## Excerpted data
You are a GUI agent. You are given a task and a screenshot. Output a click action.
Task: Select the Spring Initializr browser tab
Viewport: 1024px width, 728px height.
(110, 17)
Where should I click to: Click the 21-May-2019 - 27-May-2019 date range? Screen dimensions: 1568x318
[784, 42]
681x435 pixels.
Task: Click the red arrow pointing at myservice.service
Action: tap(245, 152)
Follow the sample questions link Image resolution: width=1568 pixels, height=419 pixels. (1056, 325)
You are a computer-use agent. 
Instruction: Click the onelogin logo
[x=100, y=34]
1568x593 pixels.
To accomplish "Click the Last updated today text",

## About this task
Once you reach the line containing "Viewport: 1024px width, 728px height.", output that line and each one after it exactly, ending with the final line of the listing and adding nothing else.

## Answer to the exercise
Viewport: 1024px width, 728px height.
(110, 17)
Where should I click to: Click the 21-May-2019 - 27-May-2019 date range? Screen dimensions: 1568x318
[784, 42]
681x435 pixels.
Task: Click the red arrow pointing at myservice.service
Action: tap(245, 152)
Follow the sample questions link Image resolution: width=1568 pixels, height=419 pixels. (1056, 325)
You are a computer-use agent. 
Instruction: Click the onelogin logo
[x=100, y=34]
1568x593 pixels.
To accomplish "Click the Last updated today text",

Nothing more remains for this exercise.